Ukraine renforce son industrie d'armement dans une usine secrète
Le missile Flamingo est un nouveau missile de croisière ukrainien à longue portée, conçu pour des frappes en profondeur contre la Russie, avec une portée pouvant atteindre 3 000 km.

Les yeux bandés, nous nous rendons dans un lieu secret où l'Ukraine fabrique l'une de ses dernières armes.

On nous demande d'éteindre nos téléphones - tel est le secret qui entoure la production du missile de croisière ukrainien Flamingo.
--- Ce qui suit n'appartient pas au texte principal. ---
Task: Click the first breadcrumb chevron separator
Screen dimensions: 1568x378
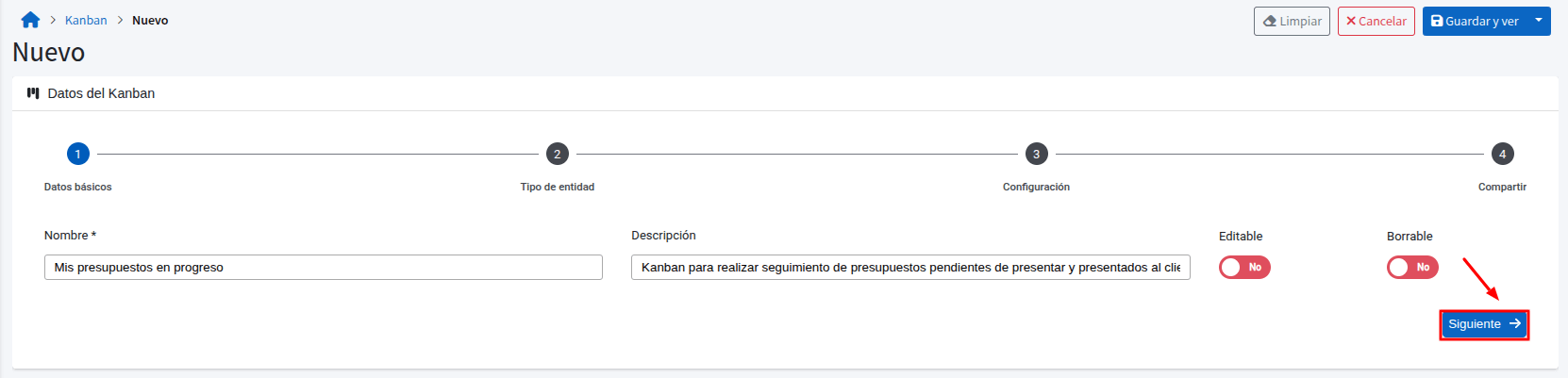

Pour l'Ukraine, disperser et dissimuler la production d'armes de ce type est la clé de la survie. Deux usines appartenant à la société qui les fabrique - Fire Point - ont déjà été touchées.

À l'intérieur de celui que nous visitons, il nous est demandé de ne pas filmer d'éléments tels que les piliers, les fenêtres ou les plafonds. Il nous est également demandé de ne pas montrer les visages des travailleurs sur la chaîne de montage, où les missiles Flamingo sont à différents stades d'achèvement.

Même sous le feu des critiques, l'Ukraine renforce son industrie de l'armement. Le président Volodymyr Zelensky affirme que le pays produit désormais plus de 50 % des armes qu'il utilise sur la ligne de front. La quasi-totalité de son stock d'armes à longue portée est fabriquée dans le pays.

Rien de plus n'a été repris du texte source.